→ Problem requirements: Each line below containing the word "computer" needs to be shown.

[Records from a data collection]
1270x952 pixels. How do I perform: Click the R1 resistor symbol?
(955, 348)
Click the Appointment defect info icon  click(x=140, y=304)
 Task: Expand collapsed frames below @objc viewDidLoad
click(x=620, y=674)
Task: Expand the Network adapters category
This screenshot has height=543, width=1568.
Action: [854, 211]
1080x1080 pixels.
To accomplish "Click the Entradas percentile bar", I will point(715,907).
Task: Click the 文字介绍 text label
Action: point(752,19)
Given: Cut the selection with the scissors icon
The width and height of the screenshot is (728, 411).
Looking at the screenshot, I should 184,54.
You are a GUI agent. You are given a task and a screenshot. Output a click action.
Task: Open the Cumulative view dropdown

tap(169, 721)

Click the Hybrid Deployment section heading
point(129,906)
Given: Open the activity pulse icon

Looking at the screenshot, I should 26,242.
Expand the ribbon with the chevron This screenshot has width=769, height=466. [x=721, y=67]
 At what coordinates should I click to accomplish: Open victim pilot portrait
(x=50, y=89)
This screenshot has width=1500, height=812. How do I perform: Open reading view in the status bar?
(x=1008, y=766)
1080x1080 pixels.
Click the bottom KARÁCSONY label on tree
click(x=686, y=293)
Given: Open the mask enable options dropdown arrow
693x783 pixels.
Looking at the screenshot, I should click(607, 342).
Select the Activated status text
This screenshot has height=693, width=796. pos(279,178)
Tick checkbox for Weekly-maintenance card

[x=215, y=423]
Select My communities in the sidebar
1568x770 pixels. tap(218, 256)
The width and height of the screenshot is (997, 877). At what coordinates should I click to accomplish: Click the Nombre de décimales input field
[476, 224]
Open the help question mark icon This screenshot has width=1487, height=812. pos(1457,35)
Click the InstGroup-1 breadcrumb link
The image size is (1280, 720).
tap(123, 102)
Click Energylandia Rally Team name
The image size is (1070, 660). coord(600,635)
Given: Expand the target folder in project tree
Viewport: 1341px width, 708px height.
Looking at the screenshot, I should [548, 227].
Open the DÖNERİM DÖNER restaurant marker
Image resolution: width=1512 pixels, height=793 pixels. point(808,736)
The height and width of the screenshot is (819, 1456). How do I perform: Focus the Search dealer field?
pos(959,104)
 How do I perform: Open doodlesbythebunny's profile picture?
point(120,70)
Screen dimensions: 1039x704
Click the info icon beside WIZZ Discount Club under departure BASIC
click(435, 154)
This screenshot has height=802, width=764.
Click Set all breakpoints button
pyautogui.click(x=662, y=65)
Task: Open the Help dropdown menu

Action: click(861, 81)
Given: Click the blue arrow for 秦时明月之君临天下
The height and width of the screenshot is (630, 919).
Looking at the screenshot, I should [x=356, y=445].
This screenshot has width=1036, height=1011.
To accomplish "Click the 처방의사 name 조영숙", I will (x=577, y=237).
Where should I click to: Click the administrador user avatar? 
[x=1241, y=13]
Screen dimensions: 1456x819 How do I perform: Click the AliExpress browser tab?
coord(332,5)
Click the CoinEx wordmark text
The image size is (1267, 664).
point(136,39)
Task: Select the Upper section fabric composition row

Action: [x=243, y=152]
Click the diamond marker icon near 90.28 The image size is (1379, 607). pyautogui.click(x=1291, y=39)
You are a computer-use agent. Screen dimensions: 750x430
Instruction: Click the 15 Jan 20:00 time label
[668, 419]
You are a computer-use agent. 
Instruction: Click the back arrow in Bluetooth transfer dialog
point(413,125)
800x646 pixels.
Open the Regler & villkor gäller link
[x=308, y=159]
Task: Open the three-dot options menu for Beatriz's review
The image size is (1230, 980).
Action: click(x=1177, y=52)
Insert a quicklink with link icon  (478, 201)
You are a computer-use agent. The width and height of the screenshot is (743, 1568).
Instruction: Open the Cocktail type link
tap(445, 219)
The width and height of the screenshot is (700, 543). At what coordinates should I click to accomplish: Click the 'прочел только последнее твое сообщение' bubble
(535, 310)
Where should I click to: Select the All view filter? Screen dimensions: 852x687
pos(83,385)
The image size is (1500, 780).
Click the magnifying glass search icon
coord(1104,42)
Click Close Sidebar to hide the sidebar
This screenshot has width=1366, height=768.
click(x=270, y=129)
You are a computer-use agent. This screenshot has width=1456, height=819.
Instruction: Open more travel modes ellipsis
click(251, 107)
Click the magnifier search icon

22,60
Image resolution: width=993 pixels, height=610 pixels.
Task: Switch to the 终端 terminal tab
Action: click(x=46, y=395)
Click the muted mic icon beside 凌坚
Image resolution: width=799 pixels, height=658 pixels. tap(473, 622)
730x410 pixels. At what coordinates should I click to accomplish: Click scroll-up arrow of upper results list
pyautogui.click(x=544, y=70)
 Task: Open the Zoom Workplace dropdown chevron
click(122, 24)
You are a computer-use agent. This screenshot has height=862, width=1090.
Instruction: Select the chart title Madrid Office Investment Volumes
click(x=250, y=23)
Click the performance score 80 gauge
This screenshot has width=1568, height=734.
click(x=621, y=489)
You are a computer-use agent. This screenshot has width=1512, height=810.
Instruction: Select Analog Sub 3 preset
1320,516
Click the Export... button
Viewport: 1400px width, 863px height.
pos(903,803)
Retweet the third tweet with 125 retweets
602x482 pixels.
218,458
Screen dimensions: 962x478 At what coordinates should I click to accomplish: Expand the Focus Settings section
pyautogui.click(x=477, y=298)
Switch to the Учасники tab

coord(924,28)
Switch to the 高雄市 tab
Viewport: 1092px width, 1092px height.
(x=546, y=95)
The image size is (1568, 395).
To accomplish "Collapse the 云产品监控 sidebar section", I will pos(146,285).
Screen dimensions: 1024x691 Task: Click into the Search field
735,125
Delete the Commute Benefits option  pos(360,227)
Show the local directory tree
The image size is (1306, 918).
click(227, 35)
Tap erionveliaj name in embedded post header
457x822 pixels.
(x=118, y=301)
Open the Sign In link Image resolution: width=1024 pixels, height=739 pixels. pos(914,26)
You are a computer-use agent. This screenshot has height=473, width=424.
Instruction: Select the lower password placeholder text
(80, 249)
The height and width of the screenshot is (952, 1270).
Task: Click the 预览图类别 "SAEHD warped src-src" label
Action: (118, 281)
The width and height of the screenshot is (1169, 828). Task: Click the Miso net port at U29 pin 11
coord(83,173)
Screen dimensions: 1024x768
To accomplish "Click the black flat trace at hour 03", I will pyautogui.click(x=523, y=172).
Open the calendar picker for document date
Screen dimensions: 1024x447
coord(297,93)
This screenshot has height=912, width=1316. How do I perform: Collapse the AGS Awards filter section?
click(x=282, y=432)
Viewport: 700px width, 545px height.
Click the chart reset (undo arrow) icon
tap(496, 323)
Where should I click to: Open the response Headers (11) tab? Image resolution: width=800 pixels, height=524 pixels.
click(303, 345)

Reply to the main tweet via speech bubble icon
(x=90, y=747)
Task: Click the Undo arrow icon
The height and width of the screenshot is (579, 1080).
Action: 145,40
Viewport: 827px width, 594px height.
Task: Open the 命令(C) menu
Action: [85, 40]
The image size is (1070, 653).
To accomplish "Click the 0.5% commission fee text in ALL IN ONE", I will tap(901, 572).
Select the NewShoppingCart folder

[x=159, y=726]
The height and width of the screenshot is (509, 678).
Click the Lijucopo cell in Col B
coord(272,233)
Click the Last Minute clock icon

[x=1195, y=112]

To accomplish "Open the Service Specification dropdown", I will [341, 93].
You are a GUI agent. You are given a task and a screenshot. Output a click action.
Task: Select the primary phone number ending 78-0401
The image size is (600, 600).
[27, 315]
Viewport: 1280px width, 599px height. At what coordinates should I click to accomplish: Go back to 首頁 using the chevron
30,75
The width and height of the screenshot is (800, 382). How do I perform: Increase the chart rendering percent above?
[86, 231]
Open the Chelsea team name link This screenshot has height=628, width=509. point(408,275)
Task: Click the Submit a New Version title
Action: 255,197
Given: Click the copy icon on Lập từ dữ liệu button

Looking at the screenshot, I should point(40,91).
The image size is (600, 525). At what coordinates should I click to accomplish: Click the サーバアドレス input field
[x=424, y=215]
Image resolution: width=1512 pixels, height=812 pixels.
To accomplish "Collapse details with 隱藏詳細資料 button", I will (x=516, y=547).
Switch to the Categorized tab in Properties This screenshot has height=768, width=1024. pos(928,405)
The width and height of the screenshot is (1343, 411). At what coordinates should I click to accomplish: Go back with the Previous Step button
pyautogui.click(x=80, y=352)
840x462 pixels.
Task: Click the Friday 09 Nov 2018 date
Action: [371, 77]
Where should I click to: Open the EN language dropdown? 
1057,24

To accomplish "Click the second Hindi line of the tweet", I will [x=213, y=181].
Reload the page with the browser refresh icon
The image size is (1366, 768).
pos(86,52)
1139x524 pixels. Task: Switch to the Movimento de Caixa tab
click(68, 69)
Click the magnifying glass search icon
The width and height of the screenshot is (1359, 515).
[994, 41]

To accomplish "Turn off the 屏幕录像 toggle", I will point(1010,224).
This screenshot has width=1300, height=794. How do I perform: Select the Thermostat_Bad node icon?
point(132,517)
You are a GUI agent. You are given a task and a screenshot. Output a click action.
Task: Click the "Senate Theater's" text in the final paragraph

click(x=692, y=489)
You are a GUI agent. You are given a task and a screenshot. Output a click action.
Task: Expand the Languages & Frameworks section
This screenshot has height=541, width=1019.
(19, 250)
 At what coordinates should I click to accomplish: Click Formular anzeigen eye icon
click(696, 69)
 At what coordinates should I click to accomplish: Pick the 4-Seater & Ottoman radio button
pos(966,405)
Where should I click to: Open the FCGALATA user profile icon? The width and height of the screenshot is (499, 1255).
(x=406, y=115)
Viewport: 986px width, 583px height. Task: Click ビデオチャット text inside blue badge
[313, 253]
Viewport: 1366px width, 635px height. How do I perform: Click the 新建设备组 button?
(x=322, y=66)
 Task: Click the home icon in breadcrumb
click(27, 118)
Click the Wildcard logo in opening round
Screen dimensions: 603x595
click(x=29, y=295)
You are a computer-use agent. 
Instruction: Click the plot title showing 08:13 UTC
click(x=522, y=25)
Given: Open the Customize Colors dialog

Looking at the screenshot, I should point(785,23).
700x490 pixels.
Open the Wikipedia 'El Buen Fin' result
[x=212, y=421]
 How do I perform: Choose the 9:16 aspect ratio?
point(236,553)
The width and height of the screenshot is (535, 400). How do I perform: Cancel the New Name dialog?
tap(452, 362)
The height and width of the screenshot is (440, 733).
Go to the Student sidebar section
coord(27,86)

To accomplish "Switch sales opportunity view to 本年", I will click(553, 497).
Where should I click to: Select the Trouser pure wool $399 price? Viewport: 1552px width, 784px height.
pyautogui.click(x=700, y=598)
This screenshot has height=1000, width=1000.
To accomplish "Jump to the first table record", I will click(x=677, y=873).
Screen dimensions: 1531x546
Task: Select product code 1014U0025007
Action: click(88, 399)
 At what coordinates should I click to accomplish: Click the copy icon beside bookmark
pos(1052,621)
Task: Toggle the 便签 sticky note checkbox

→ Result below:
You are a computer-use agent. Screen dimensions: 750x430
You are a computer-use agent. 
You are a computer-use agent. The width and height of the screenshot is (743, 1568).
You are a computer-use agent. This screenshot has width=1456, height=819.
You are a computer-use agent. This screenshot has height=862, width=1090.
You are a computer-use agent. This screenshot has width=1512, height=810.
You are a computer-use agent. This screenshot has height=473, width=424.
You are a computer-use agent. 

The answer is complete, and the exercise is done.